Try it. From the entries that follow, pick out all lines holding "dropdown".

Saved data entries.

:::

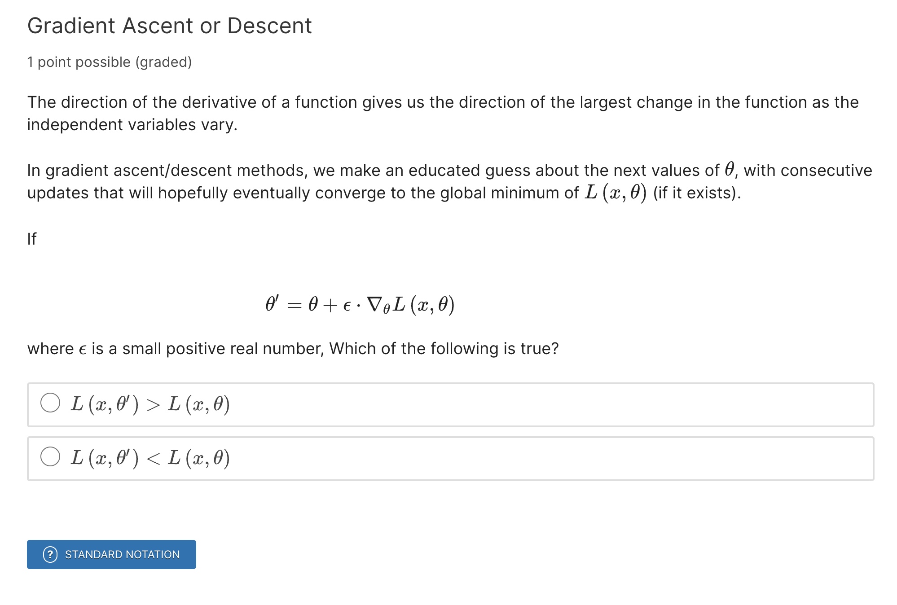Image resolution: width=897 pixels, height=605 pixels.
Task: Click the Gradient Ascent or Descent heading
Action: pyautogui.click(x=169, y=26)
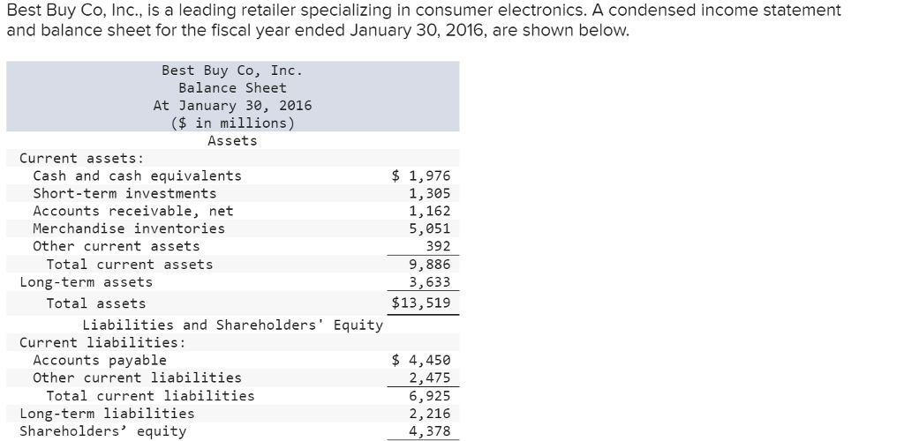Click the Accounts payable label
The width and height of the screenshot is (904, 441).
pyautogui.click(x=100, y=361)
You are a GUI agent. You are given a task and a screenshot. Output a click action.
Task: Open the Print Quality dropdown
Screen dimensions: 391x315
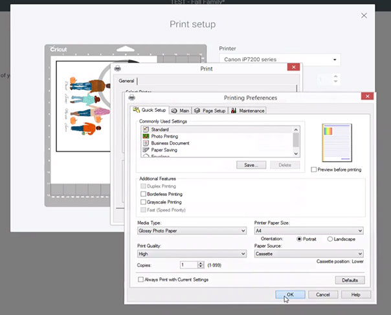click(192, 254)
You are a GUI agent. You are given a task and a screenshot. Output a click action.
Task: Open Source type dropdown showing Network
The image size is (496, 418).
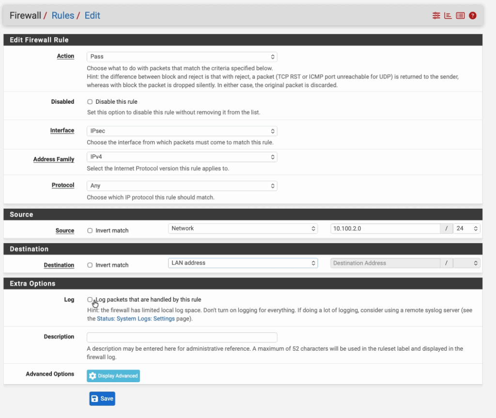(243, 228)
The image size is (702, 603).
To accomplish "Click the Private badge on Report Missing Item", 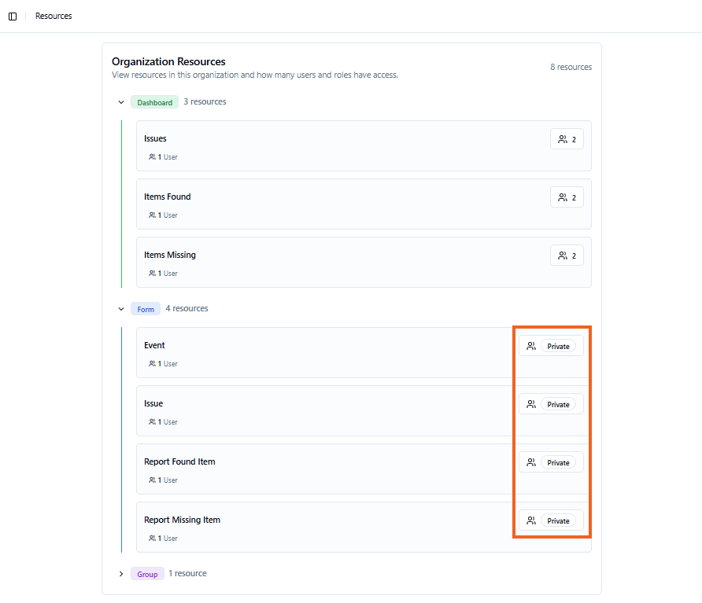I will 558,521.
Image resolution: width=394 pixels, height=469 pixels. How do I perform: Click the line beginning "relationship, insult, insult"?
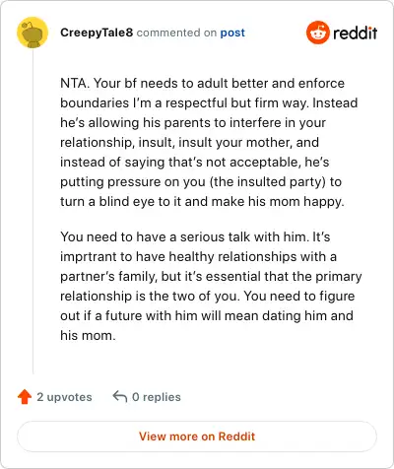tap(189, 142)
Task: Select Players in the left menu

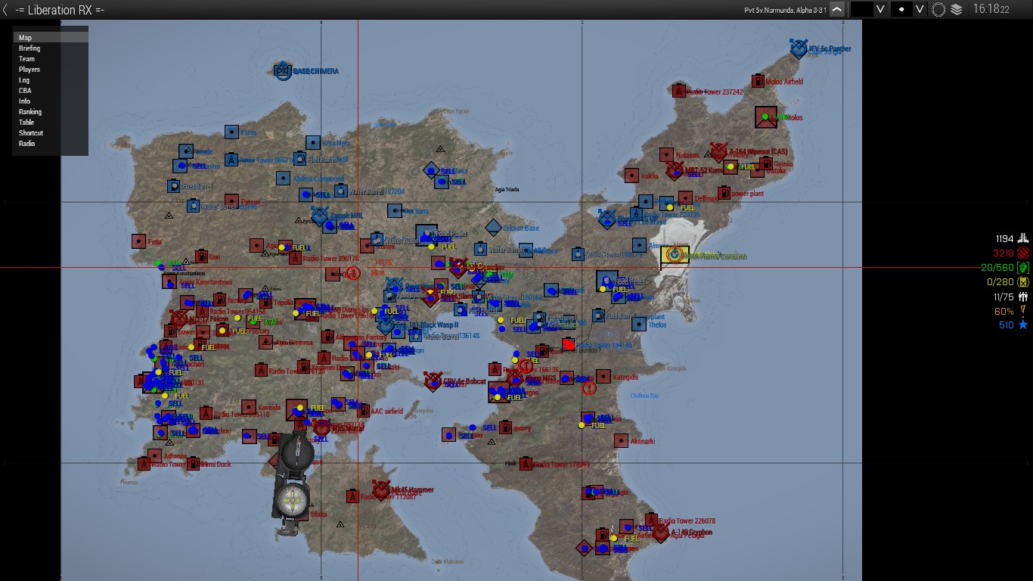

:::

Response for this exercise.
Task: Open the Print Quality dropdown
Task: Open Source type dropdown showing Network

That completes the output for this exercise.